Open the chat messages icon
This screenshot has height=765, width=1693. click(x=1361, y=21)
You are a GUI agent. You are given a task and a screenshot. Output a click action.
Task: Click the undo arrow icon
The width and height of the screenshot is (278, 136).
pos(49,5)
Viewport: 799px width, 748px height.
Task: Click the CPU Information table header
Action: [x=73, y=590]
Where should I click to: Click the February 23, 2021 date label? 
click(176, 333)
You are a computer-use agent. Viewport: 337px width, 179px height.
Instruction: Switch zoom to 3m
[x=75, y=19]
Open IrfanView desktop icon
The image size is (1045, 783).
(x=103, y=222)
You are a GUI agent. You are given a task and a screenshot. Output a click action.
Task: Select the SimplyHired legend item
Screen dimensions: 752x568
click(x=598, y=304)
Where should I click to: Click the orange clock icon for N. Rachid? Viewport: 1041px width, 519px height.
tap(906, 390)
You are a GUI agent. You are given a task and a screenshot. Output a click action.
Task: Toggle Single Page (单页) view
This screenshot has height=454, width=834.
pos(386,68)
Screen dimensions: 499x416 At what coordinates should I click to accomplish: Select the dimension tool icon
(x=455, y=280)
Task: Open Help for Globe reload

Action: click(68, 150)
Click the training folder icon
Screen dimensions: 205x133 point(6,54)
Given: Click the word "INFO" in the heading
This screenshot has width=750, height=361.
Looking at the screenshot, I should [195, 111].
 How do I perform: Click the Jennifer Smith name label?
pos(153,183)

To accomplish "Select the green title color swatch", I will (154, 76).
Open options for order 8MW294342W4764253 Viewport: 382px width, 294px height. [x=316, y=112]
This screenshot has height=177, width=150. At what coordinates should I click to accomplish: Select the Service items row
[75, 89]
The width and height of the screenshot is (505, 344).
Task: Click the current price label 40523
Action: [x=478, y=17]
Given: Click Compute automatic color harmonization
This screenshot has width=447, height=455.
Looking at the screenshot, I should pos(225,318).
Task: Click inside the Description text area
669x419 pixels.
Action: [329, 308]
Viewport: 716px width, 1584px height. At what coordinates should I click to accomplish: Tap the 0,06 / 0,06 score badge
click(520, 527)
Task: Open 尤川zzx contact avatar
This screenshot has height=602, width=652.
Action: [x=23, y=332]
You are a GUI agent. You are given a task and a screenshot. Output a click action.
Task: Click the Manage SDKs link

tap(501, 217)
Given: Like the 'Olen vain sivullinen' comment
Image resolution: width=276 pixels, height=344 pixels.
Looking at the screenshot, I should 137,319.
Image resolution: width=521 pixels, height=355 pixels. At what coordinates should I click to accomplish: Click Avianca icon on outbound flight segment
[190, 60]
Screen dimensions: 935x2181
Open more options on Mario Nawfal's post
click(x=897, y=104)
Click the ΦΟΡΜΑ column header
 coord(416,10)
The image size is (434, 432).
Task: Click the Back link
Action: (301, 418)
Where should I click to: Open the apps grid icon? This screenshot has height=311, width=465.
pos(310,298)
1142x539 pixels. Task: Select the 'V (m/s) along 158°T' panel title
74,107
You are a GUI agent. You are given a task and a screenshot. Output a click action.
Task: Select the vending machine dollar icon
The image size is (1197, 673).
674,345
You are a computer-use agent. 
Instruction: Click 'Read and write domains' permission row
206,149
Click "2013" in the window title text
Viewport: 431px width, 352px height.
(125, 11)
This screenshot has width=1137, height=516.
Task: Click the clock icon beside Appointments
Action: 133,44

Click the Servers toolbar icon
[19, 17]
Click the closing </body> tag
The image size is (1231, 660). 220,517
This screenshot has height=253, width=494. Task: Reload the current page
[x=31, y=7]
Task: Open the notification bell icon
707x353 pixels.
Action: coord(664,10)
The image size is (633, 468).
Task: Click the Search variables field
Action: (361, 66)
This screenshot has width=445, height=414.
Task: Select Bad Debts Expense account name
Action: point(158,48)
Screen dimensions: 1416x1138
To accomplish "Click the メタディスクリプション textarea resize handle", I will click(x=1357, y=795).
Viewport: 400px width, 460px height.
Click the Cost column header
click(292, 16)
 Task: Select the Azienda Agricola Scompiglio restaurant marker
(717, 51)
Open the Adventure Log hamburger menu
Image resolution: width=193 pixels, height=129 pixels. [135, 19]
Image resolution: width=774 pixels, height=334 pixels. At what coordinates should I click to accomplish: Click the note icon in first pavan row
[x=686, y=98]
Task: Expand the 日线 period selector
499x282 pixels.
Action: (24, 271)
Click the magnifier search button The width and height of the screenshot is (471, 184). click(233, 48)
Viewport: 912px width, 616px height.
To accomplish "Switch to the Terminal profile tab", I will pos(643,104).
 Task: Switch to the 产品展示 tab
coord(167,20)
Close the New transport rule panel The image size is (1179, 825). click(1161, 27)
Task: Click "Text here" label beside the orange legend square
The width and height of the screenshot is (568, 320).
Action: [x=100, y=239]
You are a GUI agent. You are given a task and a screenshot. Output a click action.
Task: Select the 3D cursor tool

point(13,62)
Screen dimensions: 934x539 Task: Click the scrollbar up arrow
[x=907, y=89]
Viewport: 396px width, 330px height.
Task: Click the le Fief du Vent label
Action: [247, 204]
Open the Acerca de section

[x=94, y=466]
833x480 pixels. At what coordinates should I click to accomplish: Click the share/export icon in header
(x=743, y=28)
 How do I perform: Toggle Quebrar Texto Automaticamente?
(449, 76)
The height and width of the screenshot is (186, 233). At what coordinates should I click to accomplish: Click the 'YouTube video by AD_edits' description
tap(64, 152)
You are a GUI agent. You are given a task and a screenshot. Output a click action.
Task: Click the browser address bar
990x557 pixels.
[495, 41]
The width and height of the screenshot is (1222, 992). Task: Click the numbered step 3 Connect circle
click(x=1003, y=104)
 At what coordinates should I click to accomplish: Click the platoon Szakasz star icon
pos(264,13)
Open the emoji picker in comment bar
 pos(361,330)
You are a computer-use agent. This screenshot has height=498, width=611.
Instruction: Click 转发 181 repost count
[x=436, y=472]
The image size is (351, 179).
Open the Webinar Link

• • • •

Since the material above must be kept intact, output it exactly as it is.

Open the chat messages icon
This screenshot has height=765, width=1693. click(x=1361, y=21)
You are a GUI agent. You are given a task and a screenshot. Output a click action.
Task: Click the undo arrow icon
The width and height of the screenshot is (278, 136).
pos(49,5)
Viewport: 799px width, 748px height.
Task: Click the CPU Information table header
Action: [x=73, y=590]
Where should I click to: Click the February 23, 2021 date label? 
click(176, 333)
You are a computer-use agent. Viewport: 337px width, 179px height.
Instruction: Switch zoom to 3m
[x=75, y=19]
Open IrfanView desktop icon
The image size is (1045, 783).
(x=103, y=222)
You are a GUI agent. You are given a task and a screenshot. Output a click action.
Task: Select the SimplyHired legend item
Screen dimensions: 752x568
click(x=598, y=304)
Where should I click to: Click the orange clock icon for N. Rachid? Viewport: 1041px width, 519px height.
tap(906, 390)
You are a GUI agent. You are given a task and a screenshot. Output a click action.
Task: Toggle Single Page (单页) view
This screenshot has height=454, width=834.
pos(386,68)
Screen dimensions: 499x416 At what coordinates should I click to accomplish: Select the dimension tool icon
(x=455, y=280)
Task: Open Help for Globe reload

Action: click(68, 150)
Click the training folder icon
Screen dimensions: 205x133 point(6,54)
Given: Click the word "INFO" in the heading
This screenshot has width=750, height=361.
Looking at the screenshot, I should [195, 111].
 How do I perform: Click the Jennifer Smith name label?
pos(153,183)

To accomplish "Select the green title color swatch", I will (154, 76).
Open options for order 8MW294342W4764253 Viewport: 382px width, 294px height. [x=316, y=112]
This screenshot has height=177, width=150. At what coordinates should I click to accomplish: Select the Service items row
[75, 89]
The width and height of the screenshot is (505, 344).
Task: Click the current price label 40523
Action: [x=478, y=17]
Given: Click Compute automatic color harmonization
This screenshot has width=447, height=455.
Looking at the screenshot, I should pos(225,318).
Task: Click inside the Description text area
669x419 pixels.
Action: [329, 308]
Viewport: 716px width, 1584px height. At what coordinates should I click to accomplish: Tap the 0,06 / 0,06 score badge
click(520, 527)
Task: Open 尤川zzx contact avatar
This screenshot has height=602, width=652.
Action: [x=23, y=332]
You are a GUI agent. You are given a task and a screenshot. Output a click action.
Task: Click the Manage SDKs link

tap(501, 217)
Given: Like the 'Olen vain sivullinen' comment
Image resolution: width=276 pixels, height=344 pixels.
Looking at the screenshot, I should 137,319.
Image resolution: width=521 pixels, height=355 pixels. At what coordinates should I click to accomplish: Click Avianca icon on outbound flight segment
[190, 60]
Screen dimensions: 935x2181
Open more options on Mario Nawfal's post
click(x=897, y=104)
Click the ΦΟΡΜΑ column header
 coord(416,10)
The image size is (434, 432).
Task: Click the Back link
Action: (301, 418)
Where should I click to: Open the apps grid icon? This screenshot has height=311, width=465.
pos(310,298)
1142x539 pixels. Task: Select the 'V (m/s) along 158°T' panel title
74,107
You are a GUI agent. You are given a task and a screenshot. Output a click action.
Task: Select the vending machine dollar icon
The image size is (1197, 673).
674,345
You are a computer-use agent. 
Instruction: Click 'Read and write domains' permission row
206,149
Click "2013" in the window title text
Viewport: 431px width, 352px height.
(125, 11)
This screenshot has width=1137, height=516.
Task: Click the clock icon beside Appointments
Action: 133,44

Click the Servers toolbar icon
[19, 17]
Click the closing </body> tag
The image size is (1231, 660). 220,517
This screenshot has height=253, width=494. Task: Reload the current page
[x=31, y=7]
Task: Open the notification bell icon
707x353 pixels.
Action: coord(664,10)
The image size is (633, 468).
Task: Click the Search variables field
Action: (361, 66)
This screenshot has width=445, height=414.
Task: Select Bad Debts Expense account name
Action: point(158,48)
Screen dimensions: 1416x1138
To accomplish "Click the メタディスクリプション textarea resize handle", I will click(x=1357, y=795).
Viewport: 400px width, 460px height.
Click the Cost column header
click(292, 16)
 Task: Select the Azienda Agricola Scompiglio restaurant marker
(717, 51)
Open the Adventure Log hamburger menu
Image resolution: width=193 pixels, height=129 pixels. [135, 19]
Image resolution: width=774 pixels, height=334 pixels. At what coordinates should I click to accomplish: Click the note icon in first pavan row
[x=686, y=98]
Task: Expand the 日线 period selector
499x282 pixels.
Action: (24, 271)
Click the magnifier search button The width and height of the screenshot is (471, 184). click(233, 48)
Viewport: 912px width, 616px height.
To accomplish "Switch to the Terminal profile tab", I will pos(643,104).
 Task: Switch to the 产品展示 tab
coord(167,20)
Close the New transport rule panel The image size is (1179, 825). click(1161, 27)
Task: Click "Text here" label beside the orange legend square
The width and height of the screenshot is (568, 320).
Action: [x=100, y=239]
You are a GUI agent. You are given a task and a screenshot. Output a click action.
Task: Select the 3D cursor tool

point(13,62)
Screen dimensions: 934x539 Task: Click the scrollbar up arrow
[x=907, y=89]
Viewport: 396px width, 330px height.
Task: Click the le Fief du Vent label
Action: [247, 204]
Open the Acerca de section

[x=94, y=466]
833x480 pixels. At what coordinates should I click to accomplish: Click the share/export icon in header
(x=743, y=28)
 How do I perform: Toggle Quebrar Texto Automaticamente?
(449, 76)
The height and width of the screenshot is (186, 233). At what coordinates should I click to accomplish: Click the 'YouTube video by AD_edits' description
tap(64, 152)
You are a GUI agent. You are given a task and a screenshot. Output a click action.
Task: Click the browser address bar
990x557 pixels.
[495, 41]
The width and height of the screenshot is (1222, 992). Task: Click the numbered step 3 Connect circle
click(x=1003, y=104)
 At what coordinates should I click to accomplish: Click the platoon Szakasz star icon
pos(264,13)
Open the emoji picker in comment bar
 pos(361,330)
You are a computer-use agent. This screenshot has height=498, width=611.
Instruction: Click 转发 181 repost count
[x=436, y=472]
The image size is (351, 179).
Open the Webinar Link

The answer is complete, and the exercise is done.